═════ SUPPLIED INFORMATION

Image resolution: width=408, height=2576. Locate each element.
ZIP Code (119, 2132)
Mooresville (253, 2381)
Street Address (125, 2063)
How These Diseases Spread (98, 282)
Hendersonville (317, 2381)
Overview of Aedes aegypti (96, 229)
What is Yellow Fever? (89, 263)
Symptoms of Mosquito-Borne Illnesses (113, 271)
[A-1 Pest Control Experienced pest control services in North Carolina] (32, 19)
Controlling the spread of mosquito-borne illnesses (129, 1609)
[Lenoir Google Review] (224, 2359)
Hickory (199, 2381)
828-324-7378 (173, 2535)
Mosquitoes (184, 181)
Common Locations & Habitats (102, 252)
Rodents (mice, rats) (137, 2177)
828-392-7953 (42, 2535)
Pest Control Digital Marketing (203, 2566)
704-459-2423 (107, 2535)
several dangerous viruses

══════════
═════ SUPPLIED INFORMATION

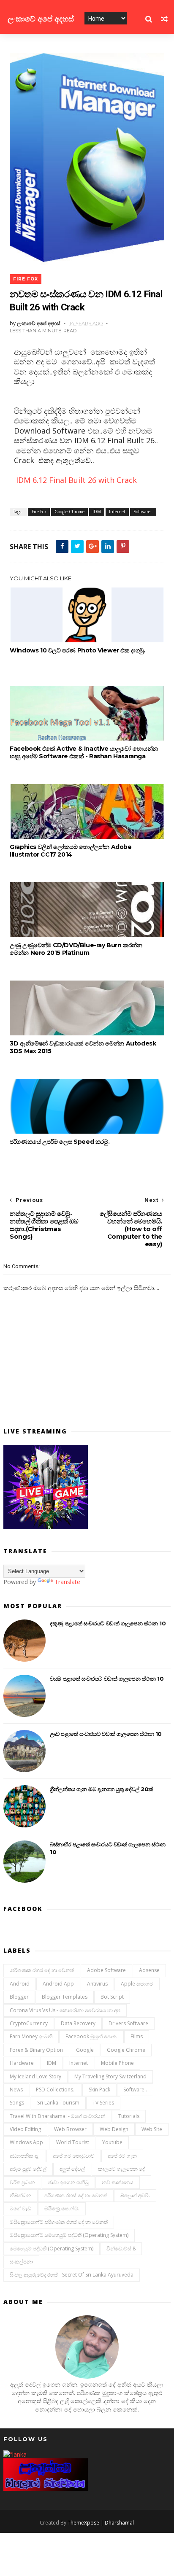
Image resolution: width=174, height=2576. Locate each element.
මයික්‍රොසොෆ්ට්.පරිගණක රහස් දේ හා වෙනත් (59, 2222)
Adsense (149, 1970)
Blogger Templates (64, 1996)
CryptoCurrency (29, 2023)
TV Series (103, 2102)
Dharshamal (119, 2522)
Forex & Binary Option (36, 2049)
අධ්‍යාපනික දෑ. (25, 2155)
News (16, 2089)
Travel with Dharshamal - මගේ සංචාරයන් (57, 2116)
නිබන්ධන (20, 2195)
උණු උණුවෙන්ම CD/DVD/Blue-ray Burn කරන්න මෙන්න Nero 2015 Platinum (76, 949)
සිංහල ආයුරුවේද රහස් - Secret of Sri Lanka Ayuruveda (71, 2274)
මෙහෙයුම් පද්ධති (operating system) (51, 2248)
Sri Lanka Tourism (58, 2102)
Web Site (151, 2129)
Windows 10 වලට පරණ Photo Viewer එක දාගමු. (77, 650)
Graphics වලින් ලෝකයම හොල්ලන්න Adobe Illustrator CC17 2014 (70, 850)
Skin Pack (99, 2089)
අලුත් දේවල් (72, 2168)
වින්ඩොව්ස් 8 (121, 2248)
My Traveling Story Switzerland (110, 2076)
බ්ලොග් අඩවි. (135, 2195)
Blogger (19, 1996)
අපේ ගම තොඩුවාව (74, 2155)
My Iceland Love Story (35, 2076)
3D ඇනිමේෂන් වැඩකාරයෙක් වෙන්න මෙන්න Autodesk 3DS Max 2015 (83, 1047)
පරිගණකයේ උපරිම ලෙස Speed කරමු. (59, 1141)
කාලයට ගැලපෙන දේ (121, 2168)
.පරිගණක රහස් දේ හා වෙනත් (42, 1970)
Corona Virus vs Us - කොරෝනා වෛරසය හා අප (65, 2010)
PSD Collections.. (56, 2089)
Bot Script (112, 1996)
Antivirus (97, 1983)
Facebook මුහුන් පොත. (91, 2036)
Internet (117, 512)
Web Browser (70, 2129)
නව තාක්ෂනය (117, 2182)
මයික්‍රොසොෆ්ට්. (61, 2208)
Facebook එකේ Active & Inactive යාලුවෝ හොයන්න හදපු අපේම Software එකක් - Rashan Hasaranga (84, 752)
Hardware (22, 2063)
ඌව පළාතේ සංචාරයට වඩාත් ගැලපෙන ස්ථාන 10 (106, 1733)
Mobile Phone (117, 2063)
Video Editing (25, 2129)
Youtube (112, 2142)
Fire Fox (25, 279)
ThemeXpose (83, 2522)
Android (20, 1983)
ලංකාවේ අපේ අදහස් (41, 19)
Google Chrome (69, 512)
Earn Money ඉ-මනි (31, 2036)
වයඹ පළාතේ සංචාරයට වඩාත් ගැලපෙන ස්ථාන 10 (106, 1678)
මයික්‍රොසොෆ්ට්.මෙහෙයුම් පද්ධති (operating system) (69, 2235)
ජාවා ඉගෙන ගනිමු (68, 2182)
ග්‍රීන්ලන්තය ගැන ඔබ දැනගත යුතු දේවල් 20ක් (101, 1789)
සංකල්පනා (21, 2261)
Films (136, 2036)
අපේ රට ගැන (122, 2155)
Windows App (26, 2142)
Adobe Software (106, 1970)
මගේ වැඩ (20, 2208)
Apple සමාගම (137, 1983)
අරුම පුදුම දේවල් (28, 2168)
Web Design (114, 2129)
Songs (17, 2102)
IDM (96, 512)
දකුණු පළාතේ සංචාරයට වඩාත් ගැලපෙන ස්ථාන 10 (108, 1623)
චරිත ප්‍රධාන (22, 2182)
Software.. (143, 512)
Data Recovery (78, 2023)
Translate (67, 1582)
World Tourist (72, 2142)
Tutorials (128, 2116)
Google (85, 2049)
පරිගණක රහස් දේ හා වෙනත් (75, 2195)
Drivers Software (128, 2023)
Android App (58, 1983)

══════════

- [PROBLEM DETAILS]
Within the data above, the span starting at the line containing "ThemeXpose (83, 2522)" and ending at the line containing "Android App (58, 1983)" is to be retyped exactly, with no other lines.

- [RESULT OF THIS TASK]
ThemeXpose (83, 2522)
Android (20, 1983)
ලංකාවේ අපේ අදහස් (41, 19)
Google Chrome (69, 512)
Earn Money ඉ-මනි (31, 2036)
වයඹ පළාතේ සංචාරයට වඩාත් ගැලපෙන ස්ථාන 10 (106, 1678)
මයික්‍රොසොෆ්ට්.මෙහෙයුම් පද්ධති (operating system) (69, 2235)
ජාවා ඉගෙන ගනිමු (68, 2182)
ග්‍රීන්ලන්තය ගැන ඔබ දැනගත යුතු දේවල් 20ක් (101, 1789)
සංකල්පනා (21, 2261)
Films (136, 2036)
අපේ රට ගැන (122, 2155)
Windows App (26, 2142)
Adobe Software (106, 1970)
මගේ වැඩ (20, 2208)
Apple සමාගම (137, 1983)
අරුම පුදුම දේවල් (28, 2168)
Web Design (114, 2129)
Songs (17, 2102)
IDM (96, 512)
දකුණු පළාතේ සංචාරයට වඩාත් ගැලපෙන ස්ථාන 10 (108, 1623)
චරිත ප්‍රධාන (22, 2182)
Software.. (143, 512)
Data Recovery (78, 2023)
Translate (67, 1582)
World Tourist (72, 2142)
Tutorials (128, 2116)
Google (85, 2049)
පරිගණක රහස් දේ හා වෙනත් (75, 2195)
Drivers Software (128, 2023)
Android App (58, 1983)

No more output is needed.